An Astrobotic CubeRover prototype traverses the terrain in a simulated lunar soil testbed developed by NASA. Credits: NASA / Kim Shiflett

As the latest addition to their Computational Tools, LPI has added a new student-developed tool which can be used to determine if areas and specific patches on the lunar poles are illuminated at any given time. The tool accounts for illumination changes that take place due to lunar seasons.

Repost from Issue #2 for new subscribers: NASA is looking for ideas for its Break the Ice Challenge on how to excavate icy regolith from ultra-cold permanently shadowed regions on the Moon’s poles and deliver it to a hypothetical processing plant nearby. A total amount of $500,000 will be awarded to the top concepts, and they’ll qualify for another round. To participate, register and submit your proposals by June 18, 2021.


On NASA’s request, the United States Committee on Planetary Protection has published a report on the possible impact of human activities on the Moon’s poles with the following highlights.
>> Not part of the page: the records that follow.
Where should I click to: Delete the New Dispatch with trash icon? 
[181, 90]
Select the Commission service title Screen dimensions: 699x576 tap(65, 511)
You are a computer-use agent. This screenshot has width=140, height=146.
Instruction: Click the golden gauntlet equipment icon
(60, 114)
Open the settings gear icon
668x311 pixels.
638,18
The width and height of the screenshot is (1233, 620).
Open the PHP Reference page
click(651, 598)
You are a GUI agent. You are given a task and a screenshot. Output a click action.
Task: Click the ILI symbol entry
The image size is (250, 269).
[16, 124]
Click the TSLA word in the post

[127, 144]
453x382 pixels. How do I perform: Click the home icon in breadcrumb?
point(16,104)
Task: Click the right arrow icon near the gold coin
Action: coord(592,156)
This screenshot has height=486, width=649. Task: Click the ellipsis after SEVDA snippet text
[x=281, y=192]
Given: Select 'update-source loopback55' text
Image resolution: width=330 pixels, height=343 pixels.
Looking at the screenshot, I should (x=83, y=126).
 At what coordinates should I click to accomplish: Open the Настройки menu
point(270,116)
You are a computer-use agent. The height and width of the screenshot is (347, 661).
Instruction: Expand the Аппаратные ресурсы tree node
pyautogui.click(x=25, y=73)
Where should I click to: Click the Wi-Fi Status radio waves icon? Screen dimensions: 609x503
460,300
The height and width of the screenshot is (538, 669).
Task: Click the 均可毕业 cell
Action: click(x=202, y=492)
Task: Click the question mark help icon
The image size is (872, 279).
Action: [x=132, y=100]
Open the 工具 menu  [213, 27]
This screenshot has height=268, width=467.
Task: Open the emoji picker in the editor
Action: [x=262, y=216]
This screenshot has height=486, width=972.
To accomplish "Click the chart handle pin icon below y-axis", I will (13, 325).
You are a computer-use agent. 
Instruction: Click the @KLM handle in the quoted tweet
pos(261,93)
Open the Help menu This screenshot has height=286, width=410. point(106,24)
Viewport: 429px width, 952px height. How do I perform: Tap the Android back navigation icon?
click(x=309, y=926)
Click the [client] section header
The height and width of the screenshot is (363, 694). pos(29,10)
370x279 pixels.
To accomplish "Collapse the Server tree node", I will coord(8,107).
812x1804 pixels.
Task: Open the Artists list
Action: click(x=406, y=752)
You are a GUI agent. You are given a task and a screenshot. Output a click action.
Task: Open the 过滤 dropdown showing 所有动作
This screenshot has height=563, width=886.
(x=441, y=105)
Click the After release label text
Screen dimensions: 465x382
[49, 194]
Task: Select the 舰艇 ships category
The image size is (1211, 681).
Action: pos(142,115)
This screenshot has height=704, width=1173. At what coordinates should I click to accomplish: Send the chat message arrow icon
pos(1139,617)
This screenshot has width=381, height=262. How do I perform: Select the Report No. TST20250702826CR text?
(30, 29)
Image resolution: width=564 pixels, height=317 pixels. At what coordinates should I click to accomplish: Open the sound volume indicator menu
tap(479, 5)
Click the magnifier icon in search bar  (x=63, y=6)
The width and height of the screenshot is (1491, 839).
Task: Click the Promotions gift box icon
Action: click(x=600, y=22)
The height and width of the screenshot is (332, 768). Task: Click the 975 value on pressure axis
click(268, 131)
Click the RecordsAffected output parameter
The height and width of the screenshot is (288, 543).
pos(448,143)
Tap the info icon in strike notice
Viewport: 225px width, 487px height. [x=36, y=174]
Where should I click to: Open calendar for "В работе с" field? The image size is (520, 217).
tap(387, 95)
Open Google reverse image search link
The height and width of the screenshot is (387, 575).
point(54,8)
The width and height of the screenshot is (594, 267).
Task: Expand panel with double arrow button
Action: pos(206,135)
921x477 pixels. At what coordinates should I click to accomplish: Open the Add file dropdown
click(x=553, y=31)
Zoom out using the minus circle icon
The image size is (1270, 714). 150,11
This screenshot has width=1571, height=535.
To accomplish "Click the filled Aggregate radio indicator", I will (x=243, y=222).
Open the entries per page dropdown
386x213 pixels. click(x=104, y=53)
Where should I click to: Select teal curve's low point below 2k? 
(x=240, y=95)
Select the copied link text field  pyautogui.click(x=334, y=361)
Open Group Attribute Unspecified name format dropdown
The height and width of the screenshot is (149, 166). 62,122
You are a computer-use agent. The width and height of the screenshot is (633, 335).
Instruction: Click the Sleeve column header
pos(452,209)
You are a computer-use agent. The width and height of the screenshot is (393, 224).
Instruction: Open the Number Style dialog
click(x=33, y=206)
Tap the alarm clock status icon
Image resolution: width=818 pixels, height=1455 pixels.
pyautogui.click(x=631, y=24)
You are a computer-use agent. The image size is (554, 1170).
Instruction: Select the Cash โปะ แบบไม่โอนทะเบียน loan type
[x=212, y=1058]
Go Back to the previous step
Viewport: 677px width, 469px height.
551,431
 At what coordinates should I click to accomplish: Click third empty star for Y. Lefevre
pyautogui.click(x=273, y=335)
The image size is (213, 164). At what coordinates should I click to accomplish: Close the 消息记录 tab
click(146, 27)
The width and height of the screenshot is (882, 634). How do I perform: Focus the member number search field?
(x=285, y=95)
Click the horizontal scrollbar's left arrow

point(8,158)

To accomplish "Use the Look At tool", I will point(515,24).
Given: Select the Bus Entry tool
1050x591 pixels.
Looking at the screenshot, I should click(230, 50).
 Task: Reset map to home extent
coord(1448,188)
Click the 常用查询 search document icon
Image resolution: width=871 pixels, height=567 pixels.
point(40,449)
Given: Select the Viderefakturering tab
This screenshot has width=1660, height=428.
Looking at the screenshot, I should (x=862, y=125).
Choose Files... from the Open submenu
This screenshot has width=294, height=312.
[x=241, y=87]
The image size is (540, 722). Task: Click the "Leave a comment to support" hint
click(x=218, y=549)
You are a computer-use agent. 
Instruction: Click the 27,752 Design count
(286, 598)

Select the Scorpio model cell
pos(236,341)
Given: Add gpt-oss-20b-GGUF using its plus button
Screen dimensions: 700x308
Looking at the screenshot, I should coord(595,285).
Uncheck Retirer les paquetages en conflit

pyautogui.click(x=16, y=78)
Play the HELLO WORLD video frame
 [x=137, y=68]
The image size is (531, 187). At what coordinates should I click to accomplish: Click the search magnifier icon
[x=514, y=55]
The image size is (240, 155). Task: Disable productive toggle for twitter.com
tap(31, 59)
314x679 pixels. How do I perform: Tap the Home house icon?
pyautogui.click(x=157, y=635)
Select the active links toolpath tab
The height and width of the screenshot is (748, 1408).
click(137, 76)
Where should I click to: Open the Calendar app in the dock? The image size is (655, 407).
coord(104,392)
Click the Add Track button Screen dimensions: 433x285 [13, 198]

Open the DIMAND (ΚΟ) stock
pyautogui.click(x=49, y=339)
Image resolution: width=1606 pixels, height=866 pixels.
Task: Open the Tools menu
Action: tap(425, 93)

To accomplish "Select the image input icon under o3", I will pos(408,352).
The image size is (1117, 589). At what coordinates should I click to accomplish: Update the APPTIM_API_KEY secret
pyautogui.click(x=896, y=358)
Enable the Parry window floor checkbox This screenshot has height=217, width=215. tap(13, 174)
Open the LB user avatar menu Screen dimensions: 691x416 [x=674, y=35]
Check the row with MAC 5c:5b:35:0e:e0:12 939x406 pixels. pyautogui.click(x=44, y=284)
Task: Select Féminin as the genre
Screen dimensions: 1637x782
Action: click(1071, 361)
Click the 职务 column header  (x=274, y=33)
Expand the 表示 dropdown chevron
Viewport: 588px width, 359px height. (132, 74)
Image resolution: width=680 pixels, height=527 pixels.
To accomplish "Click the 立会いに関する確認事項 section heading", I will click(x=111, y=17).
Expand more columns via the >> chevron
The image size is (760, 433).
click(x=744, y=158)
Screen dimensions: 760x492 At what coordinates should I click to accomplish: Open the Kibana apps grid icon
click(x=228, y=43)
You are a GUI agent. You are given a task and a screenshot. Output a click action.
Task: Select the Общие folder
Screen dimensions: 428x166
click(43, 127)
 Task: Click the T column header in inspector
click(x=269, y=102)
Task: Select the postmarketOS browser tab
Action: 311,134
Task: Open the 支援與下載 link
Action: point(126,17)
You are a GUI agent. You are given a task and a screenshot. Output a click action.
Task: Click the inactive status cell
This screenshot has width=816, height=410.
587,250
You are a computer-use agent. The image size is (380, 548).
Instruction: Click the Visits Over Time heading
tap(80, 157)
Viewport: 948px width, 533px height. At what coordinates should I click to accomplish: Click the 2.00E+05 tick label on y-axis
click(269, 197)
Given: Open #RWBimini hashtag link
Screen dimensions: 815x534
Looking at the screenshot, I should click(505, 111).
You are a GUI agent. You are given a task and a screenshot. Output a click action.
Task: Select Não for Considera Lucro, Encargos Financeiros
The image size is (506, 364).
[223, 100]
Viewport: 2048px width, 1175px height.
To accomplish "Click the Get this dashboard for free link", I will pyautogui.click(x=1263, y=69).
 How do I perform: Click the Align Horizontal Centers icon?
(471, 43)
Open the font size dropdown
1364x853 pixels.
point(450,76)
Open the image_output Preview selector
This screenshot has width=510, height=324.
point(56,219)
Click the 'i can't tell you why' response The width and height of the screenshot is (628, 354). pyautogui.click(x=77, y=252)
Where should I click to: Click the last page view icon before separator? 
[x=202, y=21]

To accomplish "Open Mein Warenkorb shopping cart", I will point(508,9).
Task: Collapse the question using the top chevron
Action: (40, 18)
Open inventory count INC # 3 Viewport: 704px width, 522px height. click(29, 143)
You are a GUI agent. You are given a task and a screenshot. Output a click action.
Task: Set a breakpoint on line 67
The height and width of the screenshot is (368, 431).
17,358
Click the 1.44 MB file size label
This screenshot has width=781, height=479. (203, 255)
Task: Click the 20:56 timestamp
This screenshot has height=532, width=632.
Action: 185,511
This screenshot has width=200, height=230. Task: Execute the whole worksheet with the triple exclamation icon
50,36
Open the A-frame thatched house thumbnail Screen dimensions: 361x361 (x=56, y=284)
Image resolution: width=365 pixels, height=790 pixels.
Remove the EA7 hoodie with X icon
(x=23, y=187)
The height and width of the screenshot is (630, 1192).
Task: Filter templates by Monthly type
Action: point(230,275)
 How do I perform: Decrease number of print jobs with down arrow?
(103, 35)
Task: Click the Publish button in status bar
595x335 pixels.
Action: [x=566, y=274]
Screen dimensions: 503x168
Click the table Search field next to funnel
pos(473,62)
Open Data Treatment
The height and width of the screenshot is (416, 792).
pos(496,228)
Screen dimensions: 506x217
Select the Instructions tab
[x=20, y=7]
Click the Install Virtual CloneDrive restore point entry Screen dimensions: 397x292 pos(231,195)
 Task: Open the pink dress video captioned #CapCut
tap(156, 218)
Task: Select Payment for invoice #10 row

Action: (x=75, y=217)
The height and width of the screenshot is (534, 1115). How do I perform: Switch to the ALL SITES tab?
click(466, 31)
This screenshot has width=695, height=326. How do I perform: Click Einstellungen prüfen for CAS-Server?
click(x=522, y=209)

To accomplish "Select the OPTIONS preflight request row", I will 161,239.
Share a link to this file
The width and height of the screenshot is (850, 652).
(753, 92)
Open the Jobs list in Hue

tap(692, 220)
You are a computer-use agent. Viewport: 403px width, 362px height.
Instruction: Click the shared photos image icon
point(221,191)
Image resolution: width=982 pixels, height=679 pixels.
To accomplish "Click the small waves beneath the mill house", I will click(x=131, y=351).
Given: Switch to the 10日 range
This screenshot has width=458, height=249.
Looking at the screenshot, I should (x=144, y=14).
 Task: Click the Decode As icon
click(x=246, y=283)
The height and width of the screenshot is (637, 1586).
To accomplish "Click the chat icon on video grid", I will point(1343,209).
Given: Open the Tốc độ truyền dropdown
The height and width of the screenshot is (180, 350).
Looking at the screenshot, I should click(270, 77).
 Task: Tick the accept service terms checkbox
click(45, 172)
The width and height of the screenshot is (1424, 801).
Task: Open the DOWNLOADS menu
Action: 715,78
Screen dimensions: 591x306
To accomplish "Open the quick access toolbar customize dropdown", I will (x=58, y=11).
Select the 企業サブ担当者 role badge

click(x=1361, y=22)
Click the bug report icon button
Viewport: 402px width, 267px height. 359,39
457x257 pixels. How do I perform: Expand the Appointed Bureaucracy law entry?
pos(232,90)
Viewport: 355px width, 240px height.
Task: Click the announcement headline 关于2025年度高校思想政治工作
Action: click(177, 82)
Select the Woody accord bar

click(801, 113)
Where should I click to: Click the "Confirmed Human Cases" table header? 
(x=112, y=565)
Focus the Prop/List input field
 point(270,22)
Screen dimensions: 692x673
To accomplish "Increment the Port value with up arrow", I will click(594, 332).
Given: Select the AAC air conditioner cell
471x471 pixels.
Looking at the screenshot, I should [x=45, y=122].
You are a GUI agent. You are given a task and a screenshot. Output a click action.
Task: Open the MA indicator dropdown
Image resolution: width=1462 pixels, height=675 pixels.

  • It identifies a knowledge gap in the chemical nature of permanently shadowed regions.
  • It acknowledges the potential scientific value of permanently shadowed regions from a prebiotic chemical evolution standpoint.
  • It considers the potential threat of organic and biological contamination due to human activity in future missions.

NASA’s VIPER rover, planned for delivery to the Moon in 2023 by Astrobotic, will be the first major step towards characterization of volatiles at the lunar poles, and will help develop any planetary protection requirements for future human lunar missions.

The rim of the 10-kilometer-wide Erlanger crater on the Moon’s north pole. The crater floor is in permanent darkness. Credit: NASA LRO

Permanently shadowed regions may not be directly illuminated by the Sun, but they’re still dimly lit due to sunlight scattered by nearby terrain, faint light from other stars and ultraviolet light in the interplanetary medium. A new study says that scattered sunlight coming out of permanently shadowed regions is brighter than reflections from other sources, and that its ultraviolet component is strong enough to be remotely sensed by future orbiters with relevant instruments to adequately map the region.

NASA’s LRO orbiter captured the lunar Sylvester N crater, which is in permanent shadow, by seeing dim sunlight scattered by the crater’s terrain. The directly illuminated area is outside, and is saturated in this image because of being too bright. Credit: NASA LRO

A nice article giving an overview of unique solar science that can be done from the Moon, including a mention of the LEXI X-ray telescope flying on a robotic NASA lunar surface mission within the next two years to study the solar wind’s interaction with the Earth’s magnetic field.

More Moon

Scientists Addie Dove and Phil Metzger appeared on the Are we there yet? podcast to talk about their recent successful NASA-funded test to understand exactly how landing spacecraft will blow dust on the Moon. Knowing this is critical to protect future surface assets, habitats and even low-flying orbiters from its effects. Related: SpaceNews coverage from the recently held NASA workshop on lunar dust and its impact on human exploration.

Send your hopes to the Moon. The Readiness Institute is collecting messages of hope from students, educators, and people globally until January 22, 2021 to send them to the Moon. These messages will be on a SD card inside a durable capsule and delivered to the Moon’s surface on Astrobotic’s first mission in late 2021.